Each line in the entries below that holds the string "into" must be copied.

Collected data
..............................
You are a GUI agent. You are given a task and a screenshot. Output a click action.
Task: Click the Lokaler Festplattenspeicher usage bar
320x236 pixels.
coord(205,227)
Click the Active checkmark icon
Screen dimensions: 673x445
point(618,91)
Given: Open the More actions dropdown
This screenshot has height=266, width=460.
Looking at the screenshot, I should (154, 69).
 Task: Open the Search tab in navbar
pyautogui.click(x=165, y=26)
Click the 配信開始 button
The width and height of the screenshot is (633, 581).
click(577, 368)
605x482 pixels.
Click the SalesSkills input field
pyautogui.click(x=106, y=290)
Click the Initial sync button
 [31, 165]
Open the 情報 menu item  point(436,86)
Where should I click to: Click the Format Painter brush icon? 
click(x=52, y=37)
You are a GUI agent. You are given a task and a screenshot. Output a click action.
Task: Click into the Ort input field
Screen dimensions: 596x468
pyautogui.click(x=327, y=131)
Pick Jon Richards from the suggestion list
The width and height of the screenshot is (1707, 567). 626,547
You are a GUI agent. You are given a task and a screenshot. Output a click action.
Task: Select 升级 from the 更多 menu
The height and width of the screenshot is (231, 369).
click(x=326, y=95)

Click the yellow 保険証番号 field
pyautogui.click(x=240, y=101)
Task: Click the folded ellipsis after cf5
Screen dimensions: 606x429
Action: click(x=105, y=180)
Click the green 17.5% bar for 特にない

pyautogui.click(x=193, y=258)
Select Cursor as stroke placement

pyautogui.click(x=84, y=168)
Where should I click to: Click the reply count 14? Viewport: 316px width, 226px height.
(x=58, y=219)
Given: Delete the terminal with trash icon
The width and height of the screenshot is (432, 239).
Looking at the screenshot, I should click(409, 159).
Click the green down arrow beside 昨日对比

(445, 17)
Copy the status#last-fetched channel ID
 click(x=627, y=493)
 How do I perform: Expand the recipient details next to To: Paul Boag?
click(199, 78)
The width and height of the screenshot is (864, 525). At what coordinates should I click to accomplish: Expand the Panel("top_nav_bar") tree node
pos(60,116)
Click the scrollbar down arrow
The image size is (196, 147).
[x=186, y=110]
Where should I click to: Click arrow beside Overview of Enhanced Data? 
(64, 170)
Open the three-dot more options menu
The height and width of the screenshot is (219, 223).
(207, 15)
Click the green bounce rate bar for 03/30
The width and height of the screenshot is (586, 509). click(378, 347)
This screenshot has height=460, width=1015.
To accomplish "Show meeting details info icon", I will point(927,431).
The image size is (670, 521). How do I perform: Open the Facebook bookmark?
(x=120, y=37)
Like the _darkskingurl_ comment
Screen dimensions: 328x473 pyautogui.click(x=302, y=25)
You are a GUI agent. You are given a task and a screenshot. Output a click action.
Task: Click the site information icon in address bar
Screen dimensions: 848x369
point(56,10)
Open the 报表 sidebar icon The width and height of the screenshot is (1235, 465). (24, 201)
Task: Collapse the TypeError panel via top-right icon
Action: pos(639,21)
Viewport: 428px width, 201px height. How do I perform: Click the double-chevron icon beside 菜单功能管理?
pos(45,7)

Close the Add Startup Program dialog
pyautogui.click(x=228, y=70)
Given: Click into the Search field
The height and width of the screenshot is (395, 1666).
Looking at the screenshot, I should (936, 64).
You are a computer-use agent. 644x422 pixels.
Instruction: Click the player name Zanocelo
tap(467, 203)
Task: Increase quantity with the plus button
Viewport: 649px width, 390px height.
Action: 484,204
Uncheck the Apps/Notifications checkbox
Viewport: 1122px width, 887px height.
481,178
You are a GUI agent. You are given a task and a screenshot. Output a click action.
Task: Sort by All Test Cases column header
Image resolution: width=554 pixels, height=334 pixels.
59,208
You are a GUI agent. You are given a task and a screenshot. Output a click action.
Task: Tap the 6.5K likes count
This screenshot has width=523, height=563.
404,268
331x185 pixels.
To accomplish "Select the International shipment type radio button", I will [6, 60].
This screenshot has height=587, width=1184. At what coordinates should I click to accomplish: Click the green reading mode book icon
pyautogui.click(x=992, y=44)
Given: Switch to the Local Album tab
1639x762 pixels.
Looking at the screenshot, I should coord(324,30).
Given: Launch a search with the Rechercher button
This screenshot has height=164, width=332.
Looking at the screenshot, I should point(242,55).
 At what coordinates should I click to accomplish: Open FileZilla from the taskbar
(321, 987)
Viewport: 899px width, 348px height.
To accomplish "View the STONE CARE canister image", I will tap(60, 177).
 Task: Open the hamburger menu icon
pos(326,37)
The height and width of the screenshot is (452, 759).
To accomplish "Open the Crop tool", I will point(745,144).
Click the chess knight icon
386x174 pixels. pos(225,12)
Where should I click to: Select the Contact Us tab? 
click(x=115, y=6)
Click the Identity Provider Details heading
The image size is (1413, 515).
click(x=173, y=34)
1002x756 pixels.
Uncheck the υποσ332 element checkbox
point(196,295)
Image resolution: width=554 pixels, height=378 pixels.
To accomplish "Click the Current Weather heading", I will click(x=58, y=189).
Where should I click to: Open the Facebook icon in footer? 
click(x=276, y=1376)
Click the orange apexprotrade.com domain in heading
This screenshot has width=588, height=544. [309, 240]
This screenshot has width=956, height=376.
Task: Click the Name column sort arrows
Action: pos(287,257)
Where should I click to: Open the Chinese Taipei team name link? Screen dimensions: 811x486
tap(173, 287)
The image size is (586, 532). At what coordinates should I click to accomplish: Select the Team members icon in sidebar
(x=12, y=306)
..............................
__Solution to this problem__.
Task: Click into the Ort input field
Given: Click into the Search field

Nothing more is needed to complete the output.